TEKS BACAAN —
|
Sejenak Menjadi Ibu Jurnal Muslimah - Wednesday, 03 March 2004
Sejenak menjadi ibu. Hal ini saya alami selama 3 minggu sewaktu pulang ke Samarinda. Bukan waktu yang sedikit bagi saya yang belum profesional menjadi ibu tapi juga waktu yang teramat singkat sekali bagi seorang wanita yang fitrahnya adalah menjadi ibu sejati.
Ternyata. Menjadi ibu itu tidak mudah !! nyata sekali saya rasakan, bagaimana susahnya merayu si kakak untuk makan. Memintanya untuk segera tidur siang setelah bermain dengan teman²nya. Lalu menenangkan si adek bayi saat menangis, mengajaknya bercanda dengan bahasa yang bisa dimengerti oleh makhluk mungil dan menggemaskan itu (luar biasa juga, bayi dengan umur segitu bisa diajak bercakap²). Dibutuhkan kesabaran yang banyak untuk menghadapi mereka.

DAFTAR TUGAS —
A – Tuliskan kembali tanpa perubahan bagian tulisan tentang pengalaman sejenak menjadi ibu, mulai dari "Ternyata. Menjadi ibu" sampai dengan "untuk menghadapi mereka.".
B – Lanjutkan tulisan tentang pengalaman sejenak menjadi ibu, dimulai setelah kalimat terakhirnya.

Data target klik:

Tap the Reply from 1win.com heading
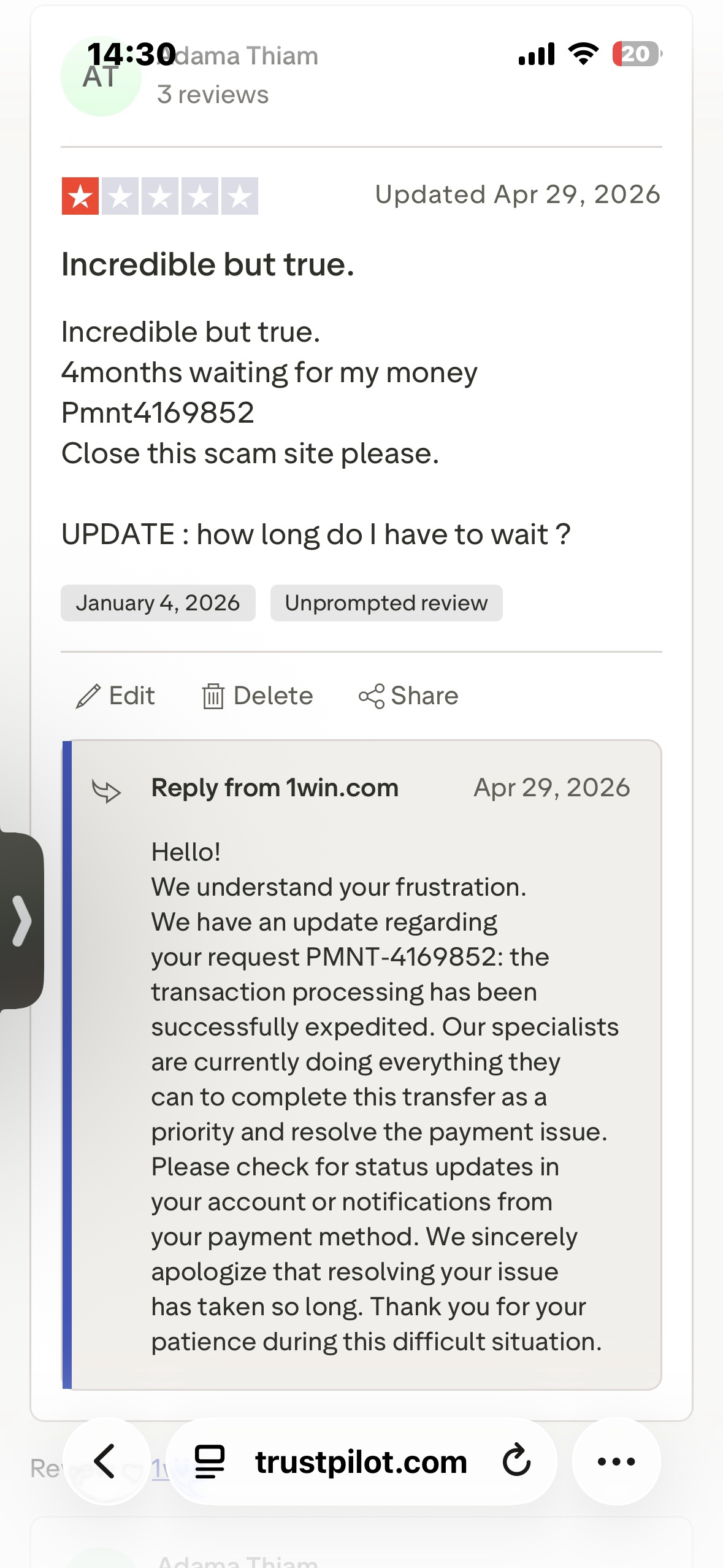 [x=275, y=788]
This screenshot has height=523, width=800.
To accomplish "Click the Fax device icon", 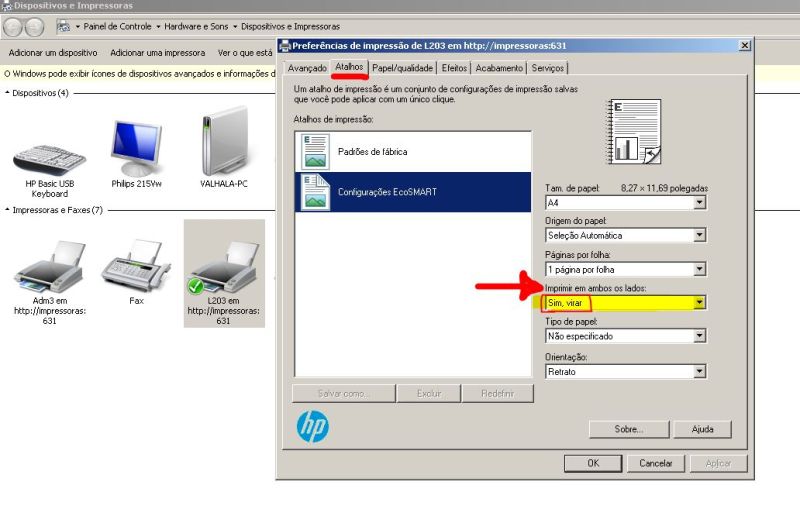I will click(x=136, y=263).
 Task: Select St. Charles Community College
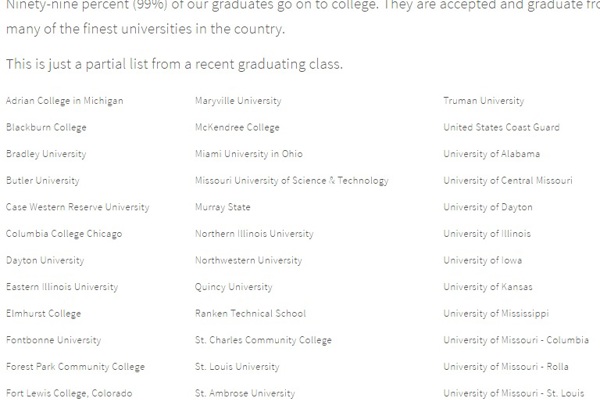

JAWABAN TUGAS —
A –
Ternyata. Menjadi ibu itu tidak mudah !! nyata sekali saya rasakan, bagaimana susahnya merayu si kakak untuk makan. Memintanya untuk segera tidur siang setelah bermain dengan teman²nya. Lalu menenangkan si adek bayi saat menangis, mengajaknya bercanda dengan bahasa yang bisa dimengerti oleh makhluk mungil dan menggemaskan itu (luar biasa juga, bayi dengan umur segitu bisa diajak bercakap²). Dibutuhkan kesabaran yang banyak untuk menghadapi mereka.

B –
Alhamdulillah saat ini, saya mempunyai keponakan sendiri (dari kakak kandung) sebanyak 2 orang. Lengkap. Laki² dan perempuan. Yang satu berumur 5 tahun. Hobbynya lari², lalu mencoba sesuatu yang berbahaya misalnya berdiri di pinggir kursi, memanjat sepeda motor dan berdiri dengan gagah di atas sadel motor itu, ikut bantuin ummi nya membuat kue kesukaan dia (sebetulnya bukan membantu, tapi malah menghancurkan adonan kue), mengajak adeknya yang bayi berbicara dan tertawa. Pokoknya bener² dunia anak dengan segala isinya yang penuh dengan permainan.
Lalu yang lain, perempuan usianya baru 4 bulan. Tapi lucu sekali. Saya langsung jatuh cinta saat pertama melihatnya tertawa. Bayi inilah yang sanggup menahan saya untuk tidak sering keluar rumah. sampai² umminya alias mbak saya heran dan bertanya kenapa saya tidak silaturrahim ke rumah teman. Saya hanya nyengir. Pikir saya saat itu adalah toh saya masih bisa bertemu dengan teman² walau melalui sms tapi dengan bayi montok ini, kapan lagi ??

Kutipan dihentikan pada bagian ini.